I'm certainly not surprised considering how the most recently scanlated chapter ended. I can't say I'm crushed about it since the series didn't really come into it's own and was able to endear me as strongly as Gakkyu Hotei managed to do, but it is a shame that the series didn't have the breathing room it need to really reach it's potential, since there were quite a few good ideas and characters in it.
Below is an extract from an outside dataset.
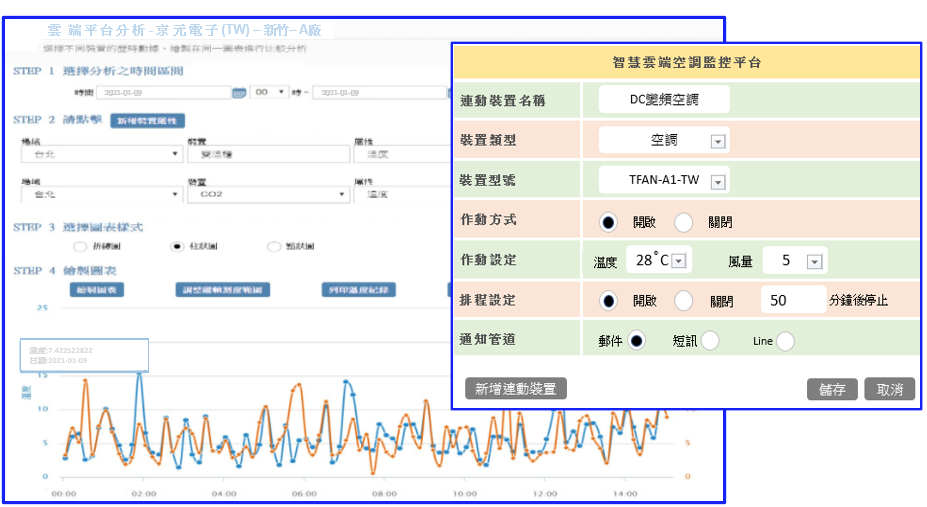Open the 裝置類型 dropdown showing 空調
This screenshot has height=507, width=927.
point(717,141)
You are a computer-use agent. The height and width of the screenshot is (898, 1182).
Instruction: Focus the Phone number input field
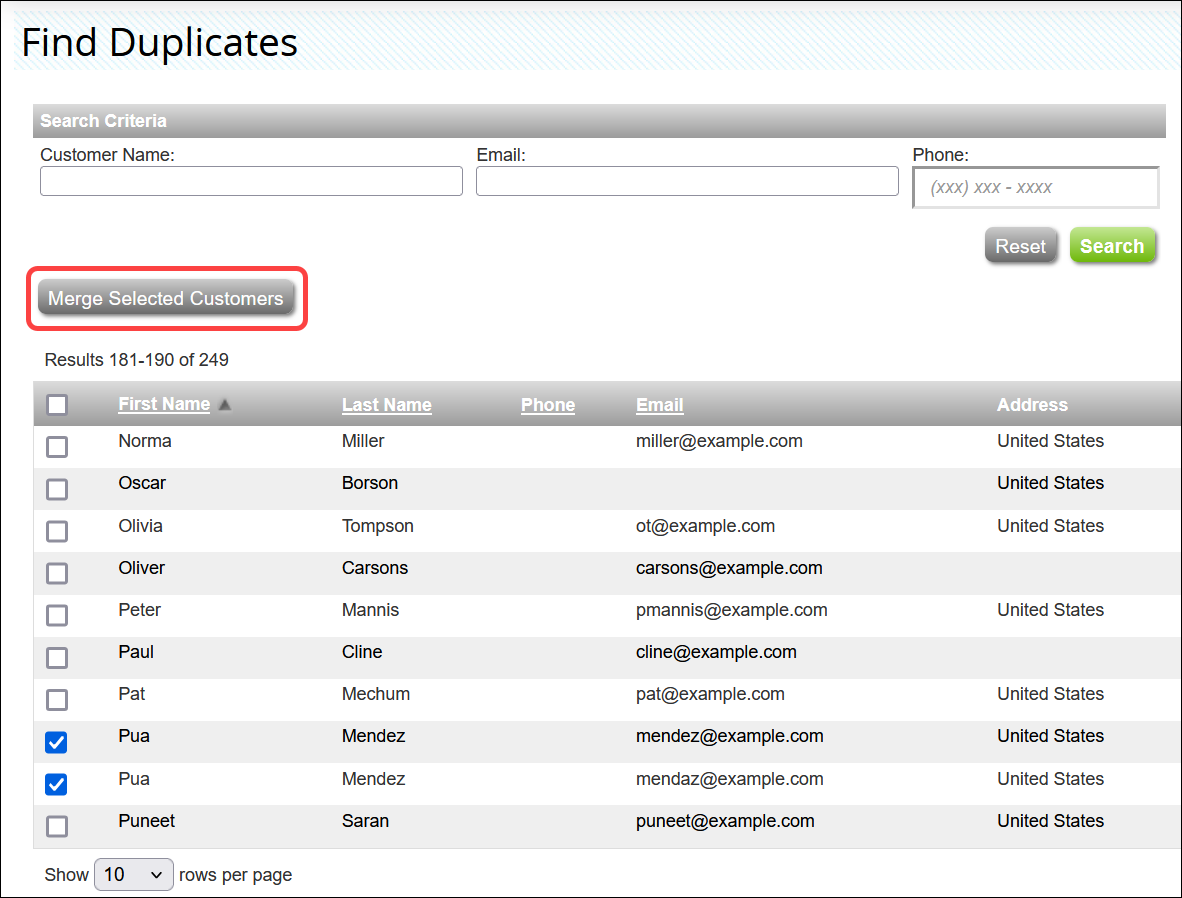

This was Iwashiro's third series for Jump, but I hope he still gets another go, because he has a great art style and some really good ideas, but he just can't seem to hit a sweet spot with japanese readers, it seems.

Anyways, here are the rankings for the November 16th issue of Weekly Shonen Jump:

Buddy Strike (Cover, Lead CP, New Series, 54p.)
1- Assassination Classroom
2- My Hero Academia
Food Wars: Shokugeki no Soma (Center Color)
3- Toriko
4- Hinomaru Sumo
5- The Mishaps of Kusuo Saiki
6- Haikyu!!
Straighten Up! Welcome to Shika High's Competitive Dance Club (Center Color)
7- Black Clover
8- Gintama
9- Mononofu
10- Kochikame
11- Samon the Summoner
World Trigger (Not ranked. Was absent in issue #44)
12- Nisekoi
13- Bleach
Chronicle of Isobe -Life is Hard- (Center Color)
14- Best Blue
15- Kagamigami (END)

Surprised Toriko ranked so high this week, but the chapter being ranked was a pretty strong one. Very disappointed to see that ranking for Nisekoi, since I loved that chapter myself. But wow, SU! getting color pages two weeks in a row really speaks to how well it's been doing and how much faith Jump has for it going forward. Been loving the series myself, so I share the enthusiasm. I just wish Viz's Jump would pick it up!  :il_hahaha:

LumRanmaYasha

First teaser for the My Hero Academia anime is out.

I think the voices fit well! Hope to see more of the animation in future trailers.

Spark Of Spirit

I really liked everything about it. The voice acting, music, animation, and art direction all look really good. Given that I already know the talent of the director and writer, as well as the source material, I'm definitely sold on this.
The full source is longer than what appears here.